§ Short exercise:
List every line in the records that contains the string "width", matching case exactly.

§ Raw records:
# # #

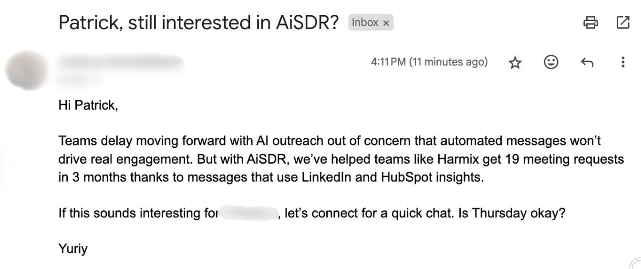The image size is (641, 269).
Task: Reply using the arrow icon
Action: pyautogui.click(x=587, y=62)
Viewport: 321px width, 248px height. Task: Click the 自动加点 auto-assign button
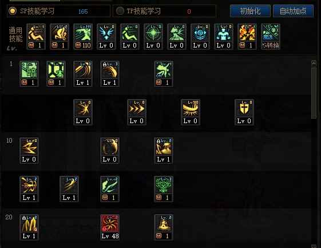pos(293,11)
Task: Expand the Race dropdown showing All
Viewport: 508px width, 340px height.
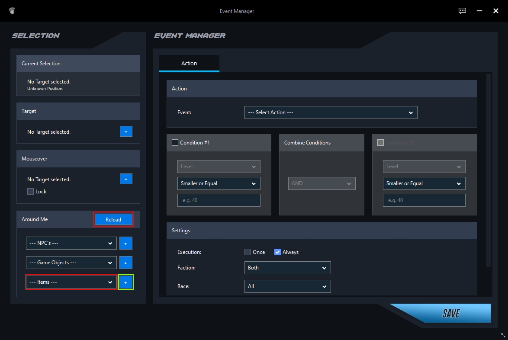Action: [x=287, y=286]
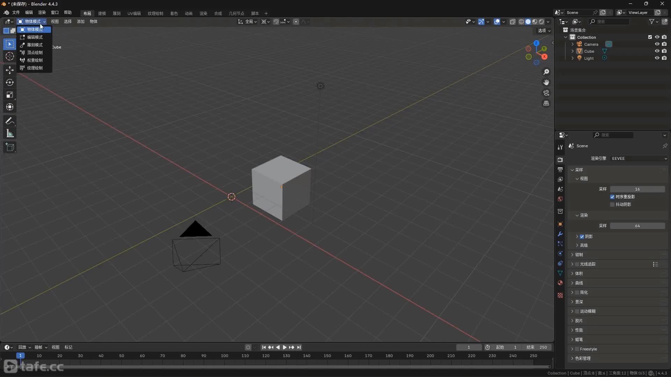Open the EEVEE render engine dropdown
671x377 pixels.
tap(639, 158)
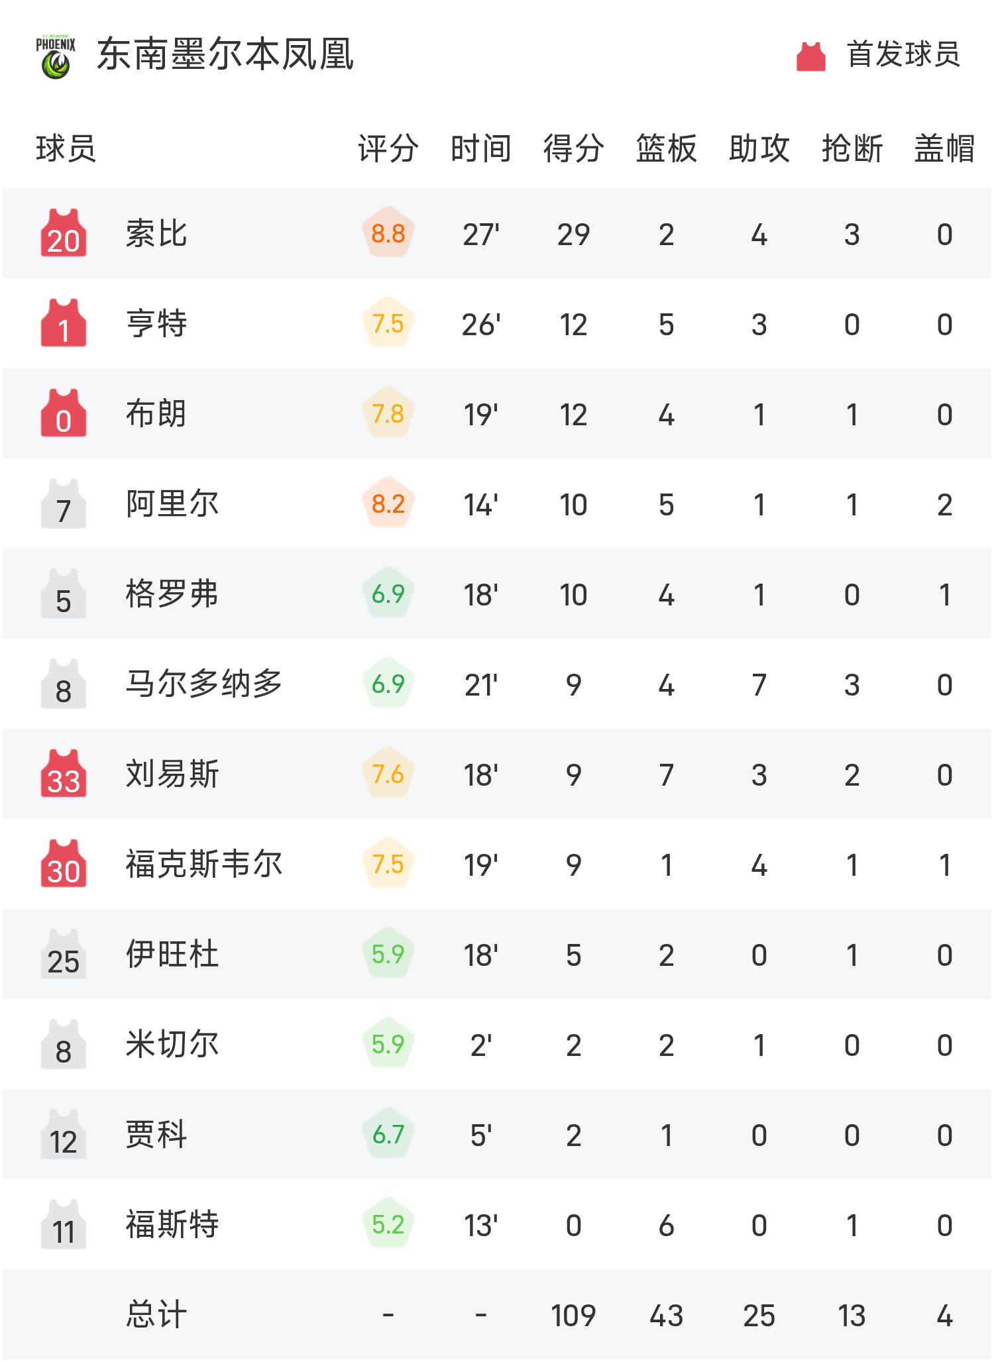Open player 马尔多纳多's name link
This screenshot has height=1362, width=994.
click(204, 684)

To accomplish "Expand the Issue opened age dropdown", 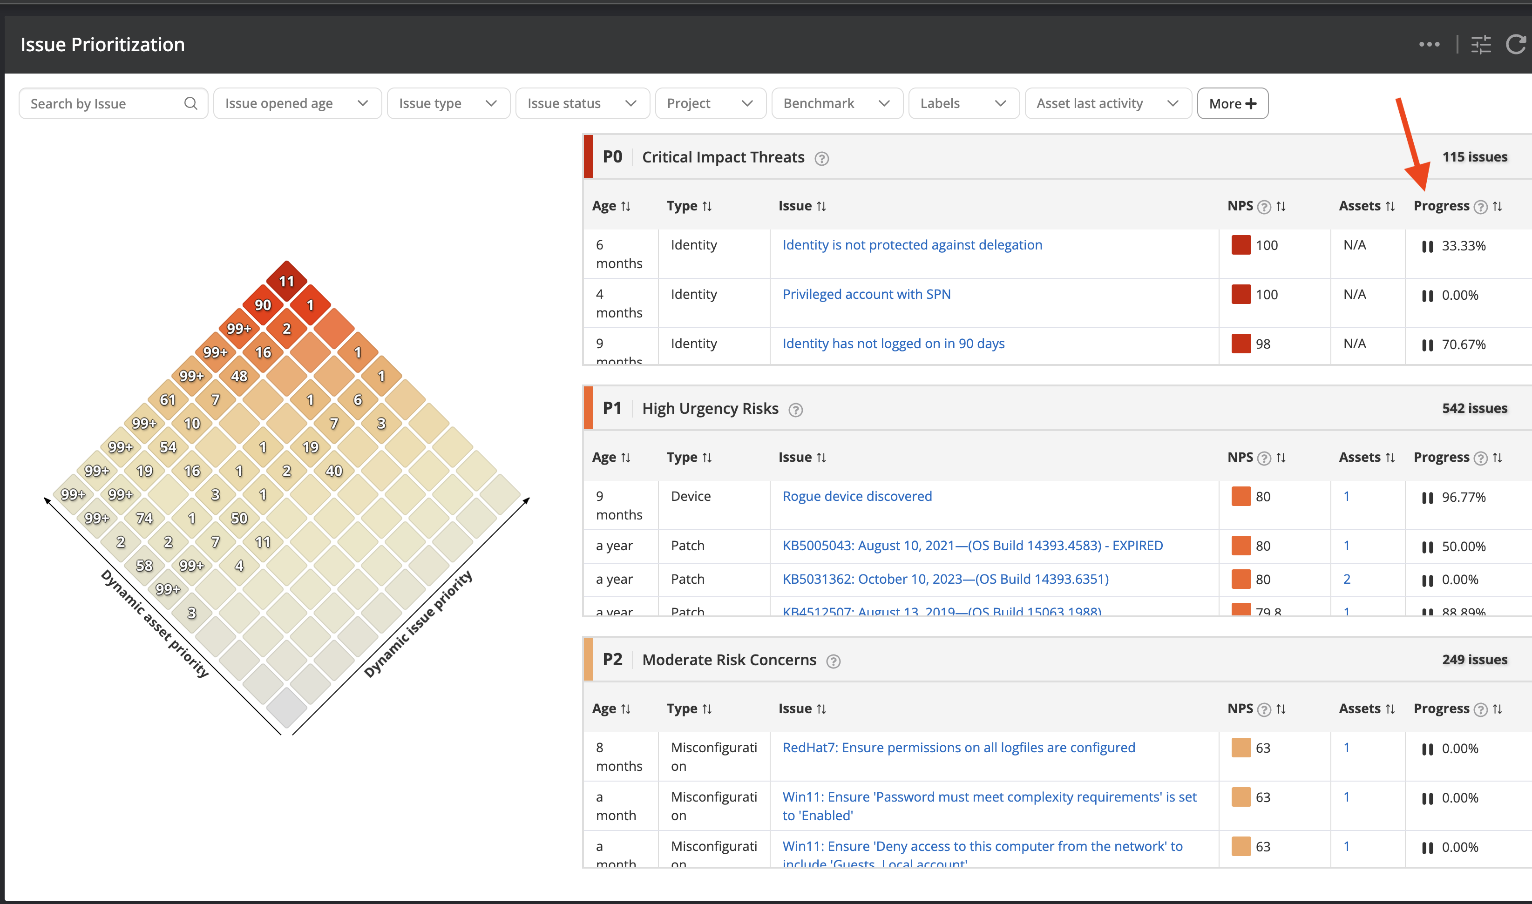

# # #

§ Written solution:
Viewport: 321px width, 248px height. Task: Click the 自动加点 auto-assign button
Viewport: 508px width, 340px height.
This screenshot has height=1362, width=994.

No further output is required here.